I am not alone in calling attention to the endemic risk-aversion that plagues the FDA. As I related in my article:
As former FDA General Counsel Peter Barton Hutt has observed, “FDA employees have been praised only for refusing to approve a new drug, not for making a courageous judgment to approve a new drug that has in fact helped patients and advanced the public health.” His views are echoed by former FDA Commissioner Alexander Schmidt: ”In all our FDA history, we are unable to find a single instance where a Congressional committee investigated the failure of FDA to approve a new drug. But the times when hearings have been held to criticize our approval of a new drug have been so frequent that we have not been able to count them. The message to FDA staff could not be clearer.”
And that clear message has been heeded: FDA officials now are defensive, almost to the point of paralysis.
The FDA’s Critical Path Initiative to stimulate drug development has many worthwhile elements, but it is too little, too late, and hardly a substitute for the introduction of new mechanisms to redress the agency’s pathological risk-aversion. As I wrote in “To America’s Health: A Proposal to Reform the FDA” (Hoover Institution Press, 2000):
Lifetime tenure for civil servants–which itself exacts costs–is supposed to free regulators to consider only the public interest as they render decisions. Instead, it has given us the worst of both worlds: On the one hand, it has become virtually impossible to remove incompetent or adversarial federal civil servants; on the other, we are forced to live with decision-making by federal officials that is frequently influenced by perceived risks to their careers.

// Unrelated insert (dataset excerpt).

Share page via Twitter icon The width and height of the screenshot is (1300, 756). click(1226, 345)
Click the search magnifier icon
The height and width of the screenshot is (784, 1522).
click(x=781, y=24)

That’s the kind of fundamental problem confronted by the FDA–and by an aging American population increasingly in need of new and innovative therapies. It’s a problem that the FDA is not taking appropriate actions to solve.
I am proud of my government service, my continuing commitment to science-based public policy, and my numerous published articles and books. However, there is one area of scholarship related to FDA regulation in which I admit to abject failure. As a member of the advisory board of Bob Goldberg’s and Peter Pitts’s Center for Medicine in the Public Interest, I have been unable to educate and enlighten them. And because they have become apologists for the FDA’s failures, I am no longer willing to lend credibility to their organization by remaining on its advisory board. It must fall to others to help them to understand that the health of Americans depends more on disciplined, science-driven public policy than on undeserved paeans to cronies in government.
—Henry I. Miller, a physician and fellow at the Hoover Institution, headed the FDA’s Office of Biotechnology from 1989 to 1993. Barron’s selected his most recent book, The Frankenfood Myth, one of the 25 Best Books of 2004.